Klopt! Wel, we gaan vooral het vasteland van Europa even rond: Duitsland, Polen, Tsjechië, België en Nederland. Het is dus eigenlijk maar een kleine tour, iets van een negen dagen, maar beter een kleine tour dan geen tour. We headlinen en spelen samen met de Zweedse heavy metalband Silent Call. Ze zijn iets softer en hebben ook een toetsenist mee.

Kan het publiek dan ook rekenen op het oudere materiaal of ligt de focus echt op jullie twee laatste platen? Jullie zijn immers een andere band geworden.

log

We proberen zo neutraal mogelijk te zijn en zowel nieuw als oud materiaal aan te brengen. Het is moeilijk om iedereen tevreden te stellen en daar hebben we het dan ook als band over, want wat moeten we nu precies spelen live? We kijken soms even naar de mening van de journalisten om na te gaan wat we nu moeten spelen. Dus, heb jij soms een idee?

(lacht) Ik heb eigenlijk echt nog geen voorkeur.

Het viel te proberen! (lacht) Neen, uiteraard komt er wel wat materiaal van op Revenant en St. Demonius voorbij, maar na al die jaren voelen we ook wel aan wat iedereen wil horen van het oudere materiaal en dat presenteren we dan wel.

Heb je dan meer het gevoel dat de mensen van vroeger voor je staan, of is het publiek echt helemaal veranderd en zien jullie niets anders dan nieuwe gezichten?

Een beetje tussen de twee, denk ik.

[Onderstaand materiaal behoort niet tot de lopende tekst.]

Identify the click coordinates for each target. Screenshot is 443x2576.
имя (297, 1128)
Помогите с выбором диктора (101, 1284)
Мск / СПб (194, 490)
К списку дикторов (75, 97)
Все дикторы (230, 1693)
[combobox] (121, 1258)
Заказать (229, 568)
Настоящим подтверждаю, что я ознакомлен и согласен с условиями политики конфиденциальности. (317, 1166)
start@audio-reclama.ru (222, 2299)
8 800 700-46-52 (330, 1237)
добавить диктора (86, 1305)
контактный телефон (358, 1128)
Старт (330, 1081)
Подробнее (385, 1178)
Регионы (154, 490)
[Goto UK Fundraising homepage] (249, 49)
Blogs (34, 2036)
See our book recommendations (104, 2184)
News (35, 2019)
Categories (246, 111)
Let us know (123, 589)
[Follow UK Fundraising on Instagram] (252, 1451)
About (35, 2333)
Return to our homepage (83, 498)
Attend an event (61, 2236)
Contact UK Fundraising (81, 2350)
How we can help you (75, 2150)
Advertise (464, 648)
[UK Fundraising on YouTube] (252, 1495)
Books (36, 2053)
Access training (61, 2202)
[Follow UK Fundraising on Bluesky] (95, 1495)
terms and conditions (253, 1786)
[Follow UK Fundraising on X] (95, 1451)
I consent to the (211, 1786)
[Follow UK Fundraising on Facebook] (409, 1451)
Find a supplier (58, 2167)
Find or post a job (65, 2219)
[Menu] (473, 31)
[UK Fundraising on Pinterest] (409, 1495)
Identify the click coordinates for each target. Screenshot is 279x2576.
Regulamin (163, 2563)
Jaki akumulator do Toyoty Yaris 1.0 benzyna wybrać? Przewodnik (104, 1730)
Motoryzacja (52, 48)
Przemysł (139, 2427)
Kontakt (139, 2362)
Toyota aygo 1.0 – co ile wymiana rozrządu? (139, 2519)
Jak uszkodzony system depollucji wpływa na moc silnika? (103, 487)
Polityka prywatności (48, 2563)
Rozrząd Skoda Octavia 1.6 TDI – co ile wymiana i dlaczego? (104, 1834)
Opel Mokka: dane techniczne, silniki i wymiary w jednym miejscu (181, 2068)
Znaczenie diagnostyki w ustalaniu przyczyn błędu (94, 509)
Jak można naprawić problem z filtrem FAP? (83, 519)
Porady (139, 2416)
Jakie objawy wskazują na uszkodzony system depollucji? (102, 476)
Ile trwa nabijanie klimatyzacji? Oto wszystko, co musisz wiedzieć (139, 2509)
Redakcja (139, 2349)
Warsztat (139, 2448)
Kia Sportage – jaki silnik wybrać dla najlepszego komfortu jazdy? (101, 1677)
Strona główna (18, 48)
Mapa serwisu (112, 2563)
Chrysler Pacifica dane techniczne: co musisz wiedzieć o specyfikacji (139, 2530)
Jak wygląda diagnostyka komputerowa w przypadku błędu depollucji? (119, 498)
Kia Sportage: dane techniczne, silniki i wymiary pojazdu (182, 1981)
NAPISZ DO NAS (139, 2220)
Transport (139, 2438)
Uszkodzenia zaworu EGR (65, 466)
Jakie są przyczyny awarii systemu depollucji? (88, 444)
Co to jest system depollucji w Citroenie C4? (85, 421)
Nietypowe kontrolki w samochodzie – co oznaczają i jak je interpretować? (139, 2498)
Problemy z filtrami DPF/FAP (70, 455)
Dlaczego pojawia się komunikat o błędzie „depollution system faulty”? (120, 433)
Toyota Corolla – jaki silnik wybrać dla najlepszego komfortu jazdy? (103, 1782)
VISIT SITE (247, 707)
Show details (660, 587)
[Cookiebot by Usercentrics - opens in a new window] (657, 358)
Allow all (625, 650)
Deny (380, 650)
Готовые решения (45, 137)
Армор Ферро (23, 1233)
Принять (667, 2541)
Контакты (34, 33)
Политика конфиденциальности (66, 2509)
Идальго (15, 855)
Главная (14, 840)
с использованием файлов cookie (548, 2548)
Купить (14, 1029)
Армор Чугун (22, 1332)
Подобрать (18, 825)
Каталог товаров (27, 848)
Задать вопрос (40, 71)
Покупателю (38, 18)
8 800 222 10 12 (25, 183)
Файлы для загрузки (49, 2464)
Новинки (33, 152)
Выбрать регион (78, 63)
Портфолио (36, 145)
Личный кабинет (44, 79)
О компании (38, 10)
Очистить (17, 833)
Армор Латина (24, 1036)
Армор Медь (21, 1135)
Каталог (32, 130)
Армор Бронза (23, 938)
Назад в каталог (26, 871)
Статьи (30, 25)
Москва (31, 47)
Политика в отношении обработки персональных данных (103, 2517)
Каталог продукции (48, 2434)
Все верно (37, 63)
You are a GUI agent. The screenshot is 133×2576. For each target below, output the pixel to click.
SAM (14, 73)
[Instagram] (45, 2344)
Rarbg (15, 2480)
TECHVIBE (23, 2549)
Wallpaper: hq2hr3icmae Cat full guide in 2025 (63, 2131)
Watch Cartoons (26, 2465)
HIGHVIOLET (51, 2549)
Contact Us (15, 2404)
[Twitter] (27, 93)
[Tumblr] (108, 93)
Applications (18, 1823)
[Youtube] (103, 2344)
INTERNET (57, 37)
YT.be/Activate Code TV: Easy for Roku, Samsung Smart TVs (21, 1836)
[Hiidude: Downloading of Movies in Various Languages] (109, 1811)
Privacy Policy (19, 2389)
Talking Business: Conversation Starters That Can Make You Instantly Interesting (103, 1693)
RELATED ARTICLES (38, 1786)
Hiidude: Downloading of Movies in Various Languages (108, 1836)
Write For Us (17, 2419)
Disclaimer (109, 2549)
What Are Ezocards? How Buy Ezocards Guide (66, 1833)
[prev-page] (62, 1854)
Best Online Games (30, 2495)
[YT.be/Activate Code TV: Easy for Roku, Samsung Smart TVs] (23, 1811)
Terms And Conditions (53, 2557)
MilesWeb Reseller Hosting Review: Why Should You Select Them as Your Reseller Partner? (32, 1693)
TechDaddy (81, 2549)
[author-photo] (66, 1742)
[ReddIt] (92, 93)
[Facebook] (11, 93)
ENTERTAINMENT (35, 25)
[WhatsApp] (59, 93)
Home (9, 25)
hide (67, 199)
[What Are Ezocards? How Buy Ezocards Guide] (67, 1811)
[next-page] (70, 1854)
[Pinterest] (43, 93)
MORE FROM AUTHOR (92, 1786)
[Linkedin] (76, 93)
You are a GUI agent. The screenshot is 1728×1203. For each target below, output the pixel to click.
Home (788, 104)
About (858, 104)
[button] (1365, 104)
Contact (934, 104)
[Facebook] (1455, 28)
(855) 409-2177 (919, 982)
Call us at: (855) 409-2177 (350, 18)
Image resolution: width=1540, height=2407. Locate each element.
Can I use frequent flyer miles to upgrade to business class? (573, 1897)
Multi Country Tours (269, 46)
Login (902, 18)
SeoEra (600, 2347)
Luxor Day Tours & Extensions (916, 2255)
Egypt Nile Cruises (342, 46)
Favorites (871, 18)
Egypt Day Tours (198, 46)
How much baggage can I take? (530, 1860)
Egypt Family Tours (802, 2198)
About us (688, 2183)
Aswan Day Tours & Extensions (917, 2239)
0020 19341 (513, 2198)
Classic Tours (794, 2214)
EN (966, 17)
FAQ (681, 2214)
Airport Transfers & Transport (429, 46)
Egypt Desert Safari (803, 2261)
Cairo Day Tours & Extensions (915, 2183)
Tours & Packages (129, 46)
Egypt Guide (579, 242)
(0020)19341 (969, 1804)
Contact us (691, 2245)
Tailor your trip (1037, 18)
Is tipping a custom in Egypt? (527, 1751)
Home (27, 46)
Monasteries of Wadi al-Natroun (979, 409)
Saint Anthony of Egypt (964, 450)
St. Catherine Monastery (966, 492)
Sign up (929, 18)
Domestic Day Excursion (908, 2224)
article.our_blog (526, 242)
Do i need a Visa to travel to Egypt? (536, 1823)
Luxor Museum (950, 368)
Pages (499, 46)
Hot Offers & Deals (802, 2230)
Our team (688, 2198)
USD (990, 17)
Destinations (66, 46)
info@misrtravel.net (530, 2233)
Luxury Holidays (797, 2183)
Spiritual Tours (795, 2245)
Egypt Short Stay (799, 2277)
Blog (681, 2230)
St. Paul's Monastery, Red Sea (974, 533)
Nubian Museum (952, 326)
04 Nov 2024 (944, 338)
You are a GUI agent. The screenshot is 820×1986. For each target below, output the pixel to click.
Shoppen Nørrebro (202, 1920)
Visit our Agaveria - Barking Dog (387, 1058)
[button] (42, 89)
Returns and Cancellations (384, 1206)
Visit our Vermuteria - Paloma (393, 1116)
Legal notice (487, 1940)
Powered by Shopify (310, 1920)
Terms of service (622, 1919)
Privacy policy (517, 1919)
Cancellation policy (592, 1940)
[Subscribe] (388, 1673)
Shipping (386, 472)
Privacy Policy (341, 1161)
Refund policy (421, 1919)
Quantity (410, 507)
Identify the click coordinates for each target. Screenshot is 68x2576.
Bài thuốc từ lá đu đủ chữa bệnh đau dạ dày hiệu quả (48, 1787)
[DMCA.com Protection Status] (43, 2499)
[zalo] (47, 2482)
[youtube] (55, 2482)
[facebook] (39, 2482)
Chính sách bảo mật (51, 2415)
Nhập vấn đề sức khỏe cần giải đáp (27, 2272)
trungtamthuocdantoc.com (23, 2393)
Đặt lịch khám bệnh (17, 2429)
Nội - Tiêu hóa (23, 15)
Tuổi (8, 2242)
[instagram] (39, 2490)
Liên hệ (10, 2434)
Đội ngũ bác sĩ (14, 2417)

Met Revenant een paar jaar terug wisten we écht niet wat we moesten verwachten, maar het was echt fijn dat er nog veel bekende gezichten waren. Als we dan wat oud materiaal spelen en mensen daarop reageren, dan geeft dat echt een heel fijn gevoel.

log

De oude garde is er dus nog steeds, maar om af te sluiten misschien nog een boodschap naar de mensen die jullie nog niet kennen in België en Nederland. Wat zou jij aanraden voor hen? Vormen die twee laatste albums de beste kennismaking met Tad Morose of is het verleden echt belangrijk om jullie te kennen als band?

Wel, ik zou voorstellen om te beginnen met het nieuwe album St. Demonius en als je dat goed vindt, luister dan zeker naar de rest. Ook als je het nieuwe album wat minder vindt, probeer dan het oudere materiaal eens uit en misschien vind je wel wat dat je echt ligt. Maar ik zou echt wel willen voorstellen om ons eens in levende lijve bezig te zien, want daar draait het voor ons gewoon allemaal om. Albums opnemen en uitbrengen is gewoon een excuus voor ons om naar buiten te komen en live shows te doen. Gewoon naar de shows komen dus, laat die ervaring je mening opmaken over deze band en dan kan je nog steeds alle albums gaan opzoeken die je wil horen. Bedankt voor het interview!